With long hours and demanding work, Team Nila soldiers on, helping to deliver standout events which have made Singapore proud.
During the 8th ASEAN Para Games Team Nila Appreciation Night on 29 January 2016, Minister for Culture, Community and Youth Grace Fu expressed the nation’s gratitude for their selfless contribution: “We wanted everyone to see Singapore as not just a world class city capable of hosting a major sporting event, but also one with a big heart, and we did it! The Games were a big success, and a big part of that success was because of you, our volunteers! All of you were excellent ambassadors for Singapore.”
Volunteers from All Walks of Life
Team Nila – a nation-wide sport volunteer movement – draws its volunteers from all walks of life. At the 28th SEA Games, the youngest member of Team Nila was 8 years old whereas the oldest was 87. While many were students, there were also office workers, stay-at-home mums, retirees as well as avid sports fans both local and foreign, happy to chip in to make the Games special.
Some draw on their domain expertise like photography and logistics, while others see the various events as an opportunity to try something new.
Team Nila are offered a buffet spread of opportunities according to Pauline Loo, Deputy Director in SportSG, Volunteer Management. They can serve as anti-doping officers, venue managers, ushers, sports specialist volunteers, photographers, protocol officers, safety officers, logisticians, and more.

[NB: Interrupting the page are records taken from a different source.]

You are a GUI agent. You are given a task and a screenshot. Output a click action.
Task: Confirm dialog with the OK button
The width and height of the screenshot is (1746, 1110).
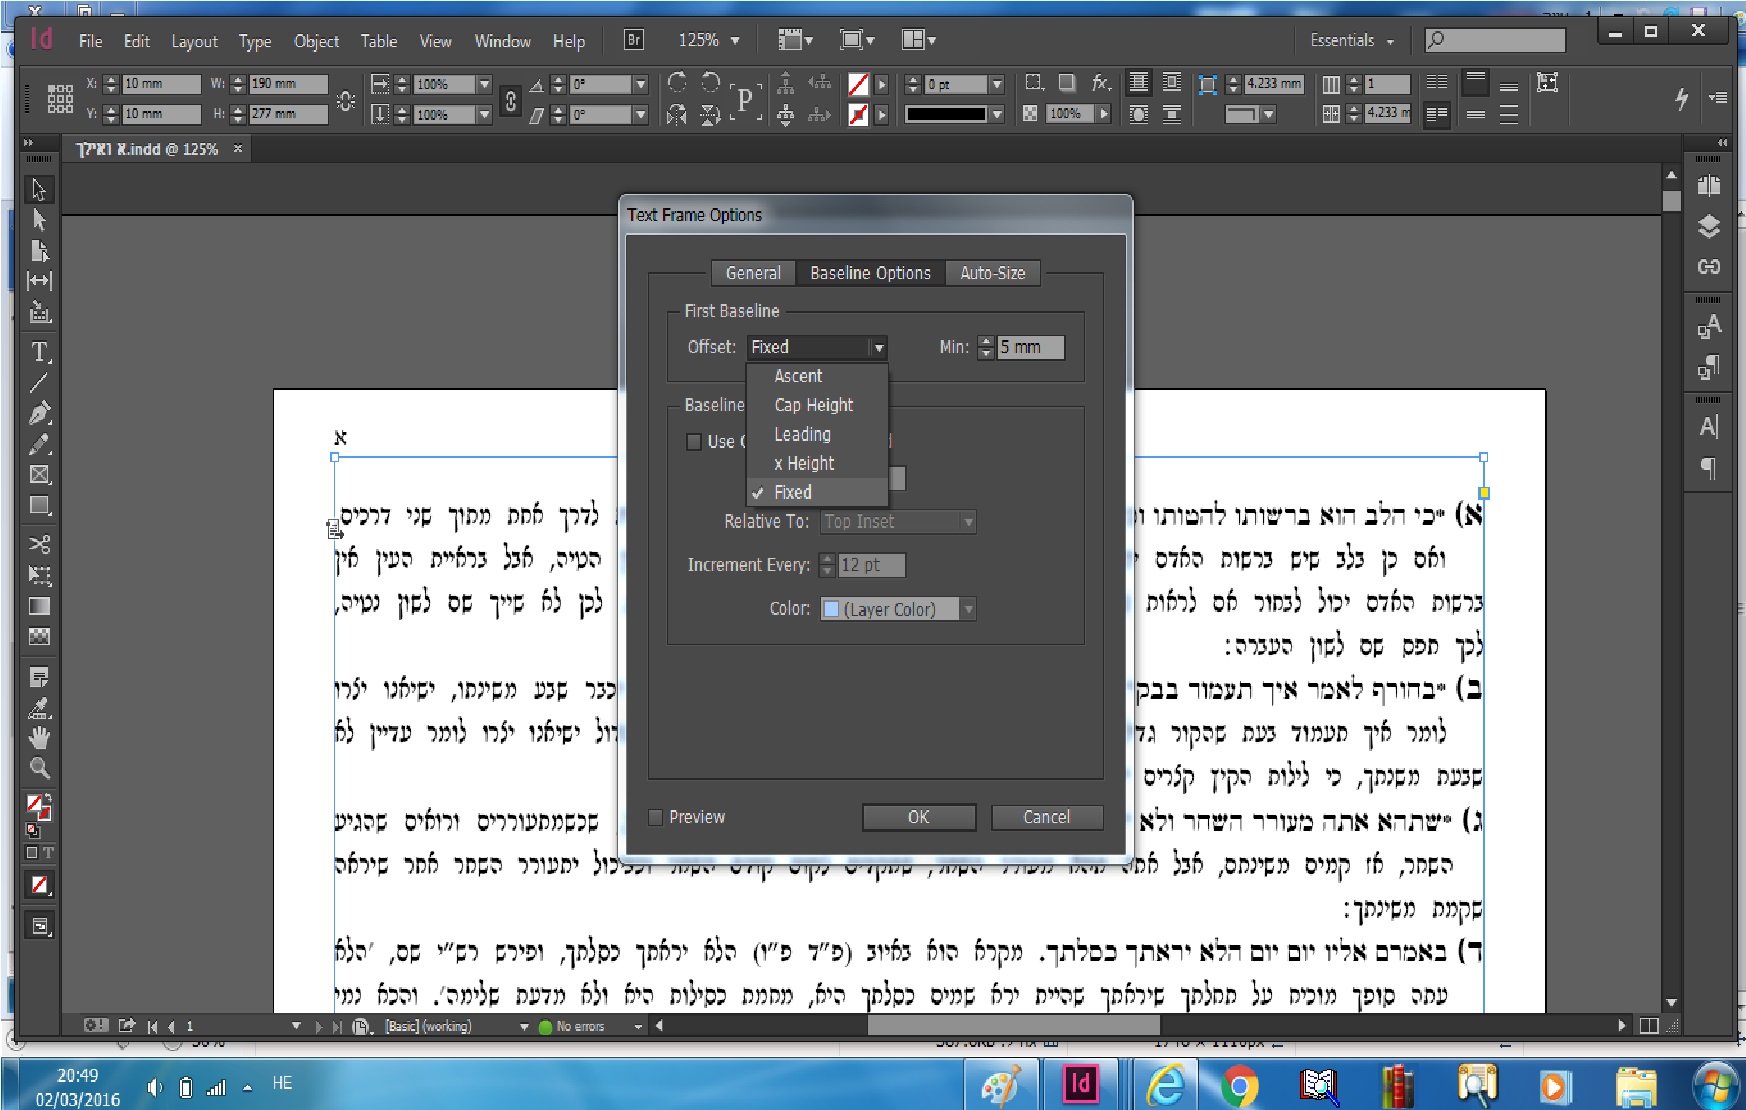[x=919, y=817]
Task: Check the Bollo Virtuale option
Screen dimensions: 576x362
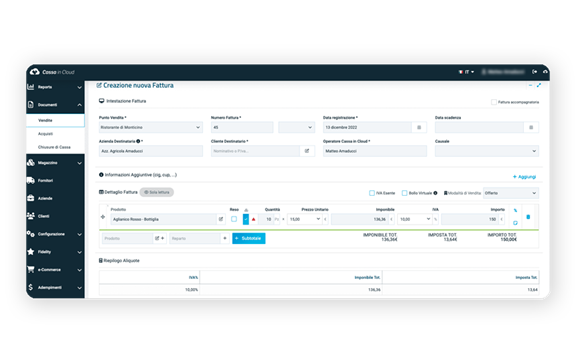Action: click(x=404, y=193)
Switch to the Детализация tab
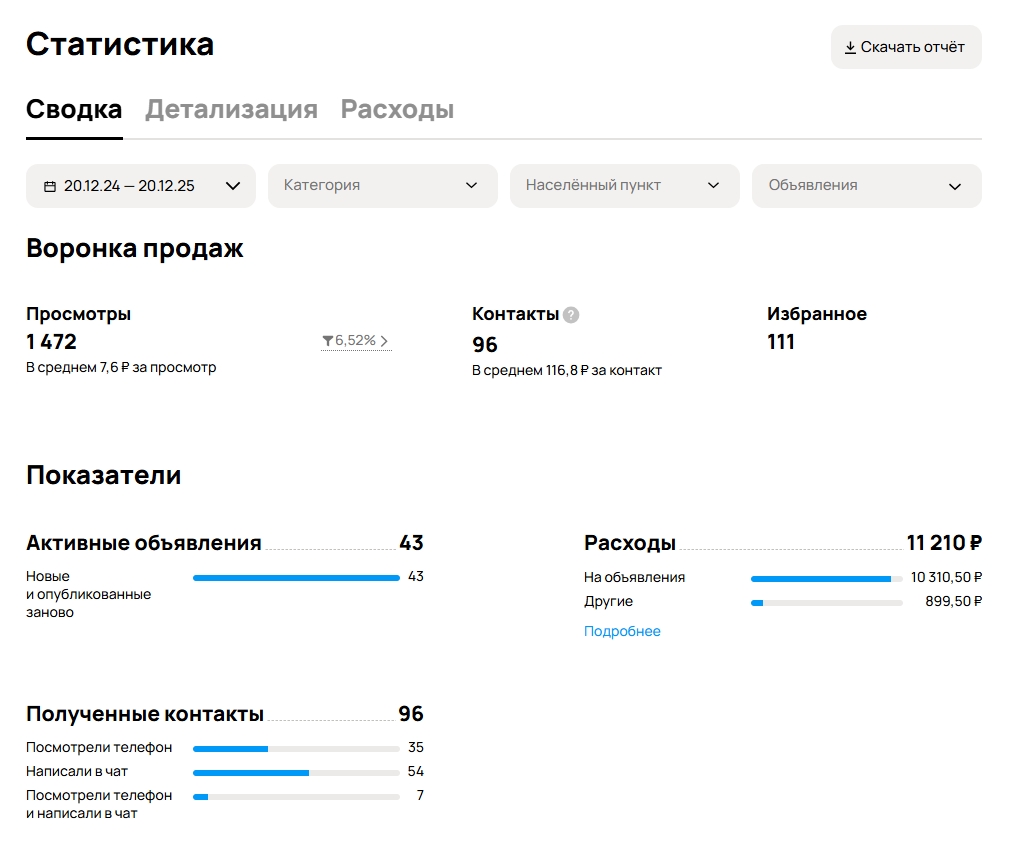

The key to Team Nila continuing their volunteering journey is to make the experience a truly satisfying and meaningful one. “While they bring value to us, we also bring value to their experience,” said Ms Loo.
A survey was conducted after the SEA Games to gauge volunteers’ response. Results found that 80% were satisfied with their participation and planned to continue their volunteering journey. About 2,000 who volunteered for the 28th SEA Games signed up for the 8th ASEAN Para Games, accounting for half the volunteer force.
Many within Team Nila are seasoned volunteers, sacrificing their leave and leisure time for the opportunity to be part of major events. The sheer thrill of watching events up close, the opportunity to pick up a new skill or two, the friendships forged, the memorable teamwork and the satisfaction of doing something useful make it all worthwhile.
Retiree Tang Chun Tuck volunteered at all four editions of the SEA Games hosted in Singapore. He was a first-aid officer in the first three – in 1973, 1983 and 1993 – and a Media Relations Officer in 2015. The adrenaline rush during the events kept him energised. “It was gratifying to act swiftly on requests,” said Chun Tuck. At the recent Games, he had to think fast and act quickly. In one incident, some photographers missed out on a good vantage point for the start of the 100-metre races as they had arrived late. Chun Tuck guided them to another spot where they could capture the finishing line up close. “When they got their shot, their disappointment turned into joy. How could I not feel happy too?” he said.
Budi Wu Hao Lin signed up with Team Nila in 2013 in response to an invitation by SportSG to be part of the 28th SEA Games, and he has not looked back since. From the SEA Games, in which he served as Delegation Liaison Officer for the Indonesian contingent, he has gone on to volunteer for the FINA World Junior Swimming Championships 2015 as a Liaison Officer, HSBC World Rugby Singapore Sevens 2016 as a Workforce Manager and Rio 2016 Summer Olympics as a National Olympic Committee Assistant.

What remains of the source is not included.